Ghana’s president, Nana Akufo-Addo, and his ministers reduced their wages by 30 percent amid a raft of other measures to cut expenditures in the wake of rising fuel prices caused mainly by the Ukraine crisis.
In a much anticipated address to the nation, Finance Minister Ken Ofori-Atta said the government hoped to save around $400 million through measures, which include the immediate suspension of foreign travel by government appointees, except for critical missions, and the purchase of imported vehicles.
He said the government has no option but to respond to developments on the global market to save the economy.
“It is important to stress, right from the onset, that the difficulties we are facing in Ghana are not peculiar to Ghana. Governments in both developed and developing countries are busily coming out with various prescriptions to bring their economies back on track, after the devastating impact of COVID-19 which distorted global supply chains, and the ongoing Russia-Ukraine war.”
In response, the opposition led by Minority Leader Haruna Iddrisu told the media at a press conference that the president’s measures are populist and inadequate to cushion Ghanaians from hardship.
“He is lost touch with reality,” Iddrisu said. “He’s not in tune with the state of the Ghanaian economy. Our economy today is one that reflects nothing less than a cost-of-living crisis and a cost of doing business crisis, both for citizens and for businesses who are unable to cope with the measures so announced by the minister for finance. We do not find his proposed measures adequate enough.”
For his part, economist Patrick Asuming told VOA News that cutting expenses is a good move, but it is insignificant to achieve any long-term impact on the economy.

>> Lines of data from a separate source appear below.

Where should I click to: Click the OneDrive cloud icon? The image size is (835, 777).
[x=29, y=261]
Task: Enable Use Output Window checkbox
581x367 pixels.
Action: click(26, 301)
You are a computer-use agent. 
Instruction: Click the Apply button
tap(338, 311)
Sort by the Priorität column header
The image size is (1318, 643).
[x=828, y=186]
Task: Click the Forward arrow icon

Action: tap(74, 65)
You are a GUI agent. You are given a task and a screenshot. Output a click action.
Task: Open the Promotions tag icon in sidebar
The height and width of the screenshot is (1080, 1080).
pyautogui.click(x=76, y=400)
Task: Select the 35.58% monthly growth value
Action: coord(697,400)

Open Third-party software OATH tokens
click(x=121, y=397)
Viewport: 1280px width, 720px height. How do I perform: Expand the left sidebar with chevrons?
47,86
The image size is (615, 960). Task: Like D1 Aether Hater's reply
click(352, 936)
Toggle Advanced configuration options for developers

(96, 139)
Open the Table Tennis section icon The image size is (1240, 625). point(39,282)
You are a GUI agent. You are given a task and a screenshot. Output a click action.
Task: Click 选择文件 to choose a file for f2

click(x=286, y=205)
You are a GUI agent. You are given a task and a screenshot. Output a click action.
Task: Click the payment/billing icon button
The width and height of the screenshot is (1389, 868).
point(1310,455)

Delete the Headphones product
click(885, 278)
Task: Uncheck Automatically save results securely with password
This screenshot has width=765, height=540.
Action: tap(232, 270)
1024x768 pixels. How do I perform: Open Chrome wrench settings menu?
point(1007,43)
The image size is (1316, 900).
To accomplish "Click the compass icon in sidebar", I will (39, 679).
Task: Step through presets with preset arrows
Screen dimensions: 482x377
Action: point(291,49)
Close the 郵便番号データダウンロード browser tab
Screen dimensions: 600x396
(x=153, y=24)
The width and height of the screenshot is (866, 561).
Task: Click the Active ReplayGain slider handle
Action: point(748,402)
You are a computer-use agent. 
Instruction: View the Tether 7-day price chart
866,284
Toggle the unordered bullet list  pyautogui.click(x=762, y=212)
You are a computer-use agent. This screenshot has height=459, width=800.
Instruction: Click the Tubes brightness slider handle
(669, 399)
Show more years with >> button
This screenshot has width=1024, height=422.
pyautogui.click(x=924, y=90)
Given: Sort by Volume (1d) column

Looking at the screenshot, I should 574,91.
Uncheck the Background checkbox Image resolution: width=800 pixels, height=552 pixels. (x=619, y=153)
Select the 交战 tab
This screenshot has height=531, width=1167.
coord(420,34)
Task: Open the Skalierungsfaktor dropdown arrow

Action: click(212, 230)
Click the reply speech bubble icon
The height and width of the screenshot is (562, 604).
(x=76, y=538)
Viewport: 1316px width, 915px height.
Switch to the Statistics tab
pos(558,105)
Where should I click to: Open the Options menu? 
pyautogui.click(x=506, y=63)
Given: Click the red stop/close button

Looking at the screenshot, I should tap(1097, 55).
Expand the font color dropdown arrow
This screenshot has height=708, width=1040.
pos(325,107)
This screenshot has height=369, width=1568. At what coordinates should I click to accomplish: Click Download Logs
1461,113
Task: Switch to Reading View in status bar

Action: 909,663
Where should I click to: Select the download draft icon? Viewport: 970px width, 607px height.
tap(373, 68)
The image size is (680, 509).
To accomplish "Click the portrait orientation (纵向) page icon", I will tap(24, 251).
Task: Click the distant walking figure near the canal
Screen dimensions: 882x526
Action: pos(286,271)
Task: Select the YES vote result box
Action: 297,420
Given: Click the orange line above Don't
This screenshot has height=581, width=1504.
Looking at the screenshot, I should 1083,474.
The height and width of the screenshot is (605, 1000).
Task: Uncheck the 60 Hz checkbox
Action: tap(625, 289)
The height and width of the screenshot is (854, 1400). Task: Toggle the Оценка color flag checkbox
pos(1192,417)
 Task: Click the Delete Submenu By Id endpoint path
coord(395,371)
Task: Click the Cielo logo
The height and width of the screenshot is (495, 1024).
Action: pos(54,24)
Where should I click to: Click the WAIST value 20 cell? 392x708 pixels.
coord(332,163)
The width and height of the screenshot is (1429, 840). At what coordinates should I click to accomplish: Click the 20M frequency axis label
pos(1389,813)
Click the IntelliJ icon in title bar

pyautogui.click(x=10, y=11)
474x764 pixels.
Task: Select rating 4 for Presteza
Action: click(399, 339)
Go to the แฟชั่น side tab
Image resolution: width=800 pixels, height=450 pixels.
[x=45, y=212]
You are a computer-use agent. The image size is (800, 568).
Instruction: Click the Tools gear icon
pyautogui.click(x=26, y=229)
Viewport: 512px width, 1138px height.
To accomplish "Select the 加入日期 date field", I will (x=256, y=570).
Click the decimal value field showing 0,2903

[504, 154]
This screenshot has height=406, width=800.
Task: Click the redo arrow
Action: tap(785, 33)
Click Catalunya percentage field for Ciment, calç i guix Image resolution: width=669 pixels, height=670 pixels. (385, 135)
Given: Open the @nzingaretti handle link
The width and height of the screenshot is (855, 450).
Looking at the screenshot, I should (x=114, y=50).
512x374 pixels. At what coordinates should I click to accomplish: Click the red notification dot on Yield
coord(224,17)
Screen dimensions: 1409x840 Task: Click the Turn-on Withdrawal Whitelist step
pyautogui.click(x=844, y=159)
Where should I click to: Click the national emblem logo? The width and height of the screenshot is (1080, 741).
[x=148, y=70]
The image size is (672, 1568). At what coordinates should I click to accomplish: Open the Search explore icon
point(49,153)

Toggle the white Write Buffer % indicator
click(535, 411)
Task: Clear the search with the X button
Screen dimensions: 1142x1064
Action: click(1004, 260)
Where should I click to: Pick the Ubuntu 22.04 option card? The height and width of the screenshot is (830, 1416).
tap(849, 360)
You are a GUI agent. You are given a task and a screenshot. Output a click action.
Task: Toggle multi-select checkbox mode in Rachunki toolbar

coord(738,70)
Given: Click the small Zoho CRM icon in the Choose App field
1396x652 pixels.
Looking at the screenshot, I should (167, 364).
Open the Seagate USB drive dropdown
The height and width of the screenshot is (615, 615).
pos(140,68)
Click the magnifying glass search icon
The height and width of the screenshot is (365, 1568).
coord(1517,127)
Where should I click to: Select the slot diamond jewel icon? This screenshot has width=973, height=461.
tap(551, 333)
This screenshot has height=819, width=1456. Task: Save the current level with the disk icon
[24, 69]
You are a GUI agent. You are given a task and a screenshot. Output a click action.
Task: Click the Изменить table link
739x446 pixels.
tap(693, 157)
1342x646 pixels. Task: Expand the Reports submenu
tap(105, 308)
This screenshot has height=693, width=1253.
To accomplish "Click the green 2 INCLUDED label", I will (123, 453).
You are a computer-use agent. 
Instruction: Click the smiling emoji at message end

“I believe in medium to long term solutions,” he said. “I think we’re in crisis and we need to fight the fire. But beyond stabilizing the currency over the next few months or the rest of the year, some things will have to give. Also, it’s not enough to say ‘I’m going to do all these cuts to government sector workers and political appointees till the rest of the year.’ I think we need more substantial reforms.”
In the weeks or months ahead, Ghanaians will be looking to see how the measures will affect the economy and also ease the high cost of living.